Vale repetir a aventura, com mais calma.
Abraços!

Belmonte é realmente um lugar impar.
Mantem alguns dos antigos casarões da epoca áurea da grande riqueza que foi o cacau.
É uma cidade pacata e plana o que fez ,quando fui pela primeira vez, meus filhos ainda pequenos adorarem. Tinham liberdade de passear o dia inteiro de bicicleta. Tem um povo hospitaleiro, o que proporcionou que eles logo fizessem amizade e se enturmassem com a galera local.
O passeio até Canavieiras é realmente divino. Quando o fizemos até peixes pulavam aos montes na frente da “voadora”, sendo que dois cairam dentro do barco.
Recomendo a todos que vão a costa do descobrimento dedicarem pelo menos dois dias para conhecer Belmonte e Canavieiras, fazendo o passeio de “voadora”.

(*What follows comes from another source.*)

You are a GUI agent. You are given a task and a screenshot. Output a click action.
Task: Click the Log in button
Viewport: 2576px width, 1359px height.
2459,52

Q coincidencia este post sobre Canavieiras. Só foi aqui na Alemanha q eu ouvi falar desta cidade. Tem um programa aqui sobre alemaes que vao para outros paises e ficam por lá mesmo e uma familia alema montou um barzinho na praia lá o q nao deixa de ser um bom “marketing” para o local. Aguardem a “invasao alema” 😉

Me lembra o rio Itanhaém quando se vai no sentido da Lagoa da Boa Cica, onde após 1 hora de viagem através dos mangues voce descortina uma lagoa de aguas transparentes uma vegetação densa e muitos animais diferentes.Paissagem linda tanto a urbana como a do rio, e muito legal a sua investida nestes pontos turisticos tão regionais e desconhecidos da maioria.Deu agua na boca!